> [TÂCHE A]: Modifiez le passage sur la cuisine en reprenant tout ce qui va de « Ah oui. Peut-être » jusqu'à « where's my car ? », avec « Grand Prix » remplacé par « festival de jazz ».

> [PASSAGE CITÉ]:

Mon mezze fonctionnerait très bien avec un verre de Martini – des tranches de pains aux noix, avec trois ou quatre sauces à étaler seraient superbes.

Je n'ai pas petit-déjeuné donc ça sonne plutôt bien.

Ah oui. Peut-être un houmous un peu « spicy ». Ce n'est pas épicé d'habitude, mais je fais une version piquante avec de l'agneau émincé. Je pense que ça se marierait très bien avec un verre de Martini.

À propos du Grand Prix, en tant que restaurateur, quel impact cela a lorsque la F1 arrive en ville ?

La première année je ne savais pas trop comment réagir. Mais l'année suivante, on a créé un événement qui s'appelait Dude, where's my food ? en hommage au film Dude where's my car ?

OK.

Cette semaine-là, on oublie le côté resto oriental et on fait un peu ce qu'on veut à manger. C'est en général de la bouffe de mec fauché parce qu'on pense à ceux qui sortent de leurs « caves » pour voir les courses automobiles. On veut les nourrir.

Donc on en revient à la « bouffe de mec » ?

Ouais. Un truc gros, gras et sale qu'on mange avec les mains. Il y a des thèmes récurrents tout au long de nos menus de mecs. Tu as déjà entendu parler des restaurants « de la ferme à l'assiette » ? Beaucoup de chefs de restaus chics servent des produits qu'ils vont chercher directement chez les producteurs. Tous les ingrédients ont une origine spécifique. On a transformé ça en « du 7/11 à l'assiette ». On achète des trucs directement des supérettes et on les cuisine. On fait de la soupe de Doritos, des bretzels au coleslaw, des pancakes de saumon fumé avec de la crème. En vrai, tout ce qui est débile, on le fait.

> [ENREGISTREMENTS DU CORPUS]:

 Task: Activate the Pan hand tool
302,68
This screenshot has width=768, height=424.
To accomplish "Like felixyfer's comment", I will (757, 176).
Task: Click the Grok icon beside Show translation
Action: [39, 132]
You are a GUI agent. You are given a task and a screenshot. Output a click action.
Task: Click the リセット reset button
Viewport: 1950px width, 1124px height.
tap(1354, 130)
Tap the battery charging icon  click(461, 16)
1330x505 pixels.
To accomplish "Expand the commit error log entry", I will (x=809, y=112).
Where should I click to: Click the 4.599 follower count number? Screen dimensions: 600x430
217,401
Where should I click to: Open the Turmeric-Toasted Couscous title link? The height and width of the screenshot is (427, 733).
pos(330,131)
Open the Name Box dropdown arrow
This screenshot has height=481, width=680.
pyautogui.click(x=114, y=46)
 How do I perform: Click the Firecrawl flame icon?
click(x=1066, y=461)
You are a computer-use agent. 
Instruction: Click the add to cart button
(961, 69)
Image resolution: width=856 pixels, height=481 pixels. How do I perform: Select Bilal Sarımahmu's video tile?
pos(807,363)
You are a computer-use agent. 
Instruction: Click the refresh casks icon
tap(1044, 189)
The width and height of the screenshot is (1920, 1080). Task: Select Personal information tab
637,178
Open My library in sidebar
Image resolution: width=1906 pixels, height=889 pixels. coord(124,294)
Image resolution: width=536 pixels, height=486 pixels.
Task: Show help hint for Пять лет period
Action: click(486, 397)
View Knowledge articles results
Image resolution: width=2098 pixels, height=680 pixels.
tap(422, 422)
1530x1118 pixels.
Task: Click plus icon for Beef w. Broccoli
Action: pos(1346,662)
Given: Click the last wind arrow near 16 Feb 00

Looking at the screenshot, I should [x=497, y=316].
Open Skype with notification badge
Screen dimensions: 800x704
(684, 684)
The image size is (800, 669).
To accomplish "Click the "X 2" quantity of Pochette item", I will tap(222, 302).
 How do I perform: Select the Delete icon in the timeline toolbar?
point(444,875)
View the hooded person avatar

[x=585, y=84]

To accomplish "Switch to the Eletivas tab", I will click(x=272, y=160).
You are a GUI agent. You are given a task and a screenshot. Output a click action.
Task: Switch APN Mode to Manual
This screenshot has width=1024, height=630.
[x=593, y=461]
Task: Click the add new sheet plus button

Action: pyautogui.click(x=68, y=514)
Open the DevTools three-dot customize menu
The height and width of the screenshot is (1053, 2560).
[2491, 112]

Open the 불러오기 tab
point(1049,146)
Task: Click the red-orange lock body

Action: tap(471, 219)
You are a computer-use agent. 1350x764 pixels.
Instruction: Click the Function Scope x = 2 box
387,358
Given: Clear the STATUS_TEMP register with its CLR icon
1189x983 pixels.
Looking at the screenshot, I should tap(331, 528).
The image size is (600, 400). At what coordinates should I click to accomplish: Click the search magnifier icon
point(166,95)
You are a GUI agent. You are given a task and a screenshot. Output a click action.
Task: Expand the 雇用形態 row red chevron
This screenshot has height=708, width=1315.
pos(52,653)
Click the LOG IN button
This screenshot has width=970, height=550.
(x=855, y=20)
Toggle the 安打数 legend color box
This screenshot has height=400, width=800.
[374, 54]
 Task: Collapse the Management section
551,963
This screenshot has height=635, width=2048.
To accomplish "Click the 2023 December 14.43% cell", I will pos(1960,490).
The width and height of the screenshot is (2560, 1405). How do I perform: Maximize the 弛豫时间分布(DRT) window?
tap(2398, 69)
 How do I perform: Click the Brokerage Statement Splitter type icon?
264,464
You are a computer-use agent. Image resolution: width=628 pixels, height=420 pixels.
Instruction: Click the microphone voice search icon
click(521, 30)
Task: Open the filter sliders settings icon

> [TÂCHE B]: Recopiez à l'identique, dans les enregistrements, tout ce qui va de la ligne contenant « This screenshot has width=768, height=424. » jusqu'à celle contenant « Action: [39, 132] », ces deux lignes comprises.

> [RÉSULTAT DE LA TÂCHE A]:
Ah oui. Peut-être un houmous un peu « spicy ». Ce n'est pas épicé d'habitude, mais je fais une version piquante avec de l'agneau émincé. Je pense que ça se marierait très bien avec un verre de Martini.

À propos du festival de jazz, en tant que restaurateur, quel impact cela a lorsque la F1 arrive en ville ?

La première année je ne savais pas trop comment réagir. Mais l'année suivante, on a créé un événement qui s'appelait Dude, where's my food ? en hommage au film Dude where's my car ?

> [RÉSULTAT DE LA TÂCHE B]:
This screenshot has width=768, height=424.
To accomplish "Like felixyfer's comment", I will (757, 176).
Task: Click the Grok icon beside Show translation
Action: [39, 132]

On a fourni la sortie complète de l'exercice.